Ruhi Ağabey biz Mekteb-i Mülkiye devrimci gençliğinin ilahlarındandı, 60'lı yıllarda.. Devlet Operası'nın en müthiş seslerinden biriyken, "Komünist" diye kovulmuş, hapislere atılmış, sürüm sürüm sürünmüştü.
1961 Anayasası ile temel hak ve özgürlükler yerleşince, hapislerde sürünen komünistler, başta o yılların bir başka ilahı Çetin Altan (88'inci yaş günüydü, perşembe.. Milliyet'teki yazıları uzun süredir kesilmişti. Yazamıyor muydu, yazdırmıyorlar mıydı, rivayet muhtelif. Ama 88'inci yaş günü için kaleme aldığı yazıyı Milliyet değil, Cumhuriyet yayınladı.. Demek ki?. Hastaymış da.. Dualarım onunla..) Türkiye İşçi Partisi adı altında hatta Meclis'e girip gurup kurunca, Ruhi Ağabey de elindeki sazı ile yaşam hakkını elde etmişti. Hayranları, konserlerini ve çalıştığı gece kulüplerini dolduruyorlardı.
Akrabamız olur, Erkan Özerman.. Zamanın hızlı meneceri.. Ruhi Ağabey'i de yüklenmiş.. Çok sevdiğimi bildiği için tanıştırdı da beni.. Çok sohbetimiz oldu. Harika bir insan tanıdım..
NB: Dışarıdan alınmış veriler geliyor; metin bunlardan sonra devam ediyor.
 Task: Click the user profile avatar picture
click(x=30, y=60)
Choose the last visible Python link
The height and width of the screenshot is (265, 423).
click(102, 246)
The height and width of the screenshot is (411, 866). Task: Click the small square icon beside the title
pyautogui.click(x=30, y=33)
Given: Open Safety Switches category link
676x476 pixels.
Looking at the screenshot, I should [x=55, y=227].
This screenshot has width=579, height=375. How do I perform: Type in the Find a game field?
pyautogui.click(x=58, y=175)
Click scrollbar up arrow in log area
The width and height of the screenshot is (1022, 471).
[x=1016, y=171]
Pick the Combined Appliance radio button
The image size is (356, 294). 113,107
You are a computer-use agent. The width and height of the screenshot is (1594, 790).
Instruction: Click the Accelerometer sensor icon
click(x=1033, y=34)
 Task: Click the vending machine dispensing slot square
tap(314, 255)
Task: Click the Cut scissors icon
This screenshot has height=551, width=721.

İşte o 60'lı yıllar.. Kız kardeşim Serpil'i nişanlıyoruz. Ankara'nın en seçkin yeri Bulvar Palas o zaman. Hem oteli gözde.. Hem de pastanesi.. Yeni Meclis yeni açılmış.. Milletvekilleri artık Ankara Palas'a değil, oraya geliyorlar. O zaman kafeler yok.. Pastaneler var.. Bulvar gece kulübü de rakipsiz..
Bulvar'ın patronu Cengiz yakın arkadaşım.. Bulvar Kulübün danışmanı da Erkan olunca, nişanı orda yaptık tabii..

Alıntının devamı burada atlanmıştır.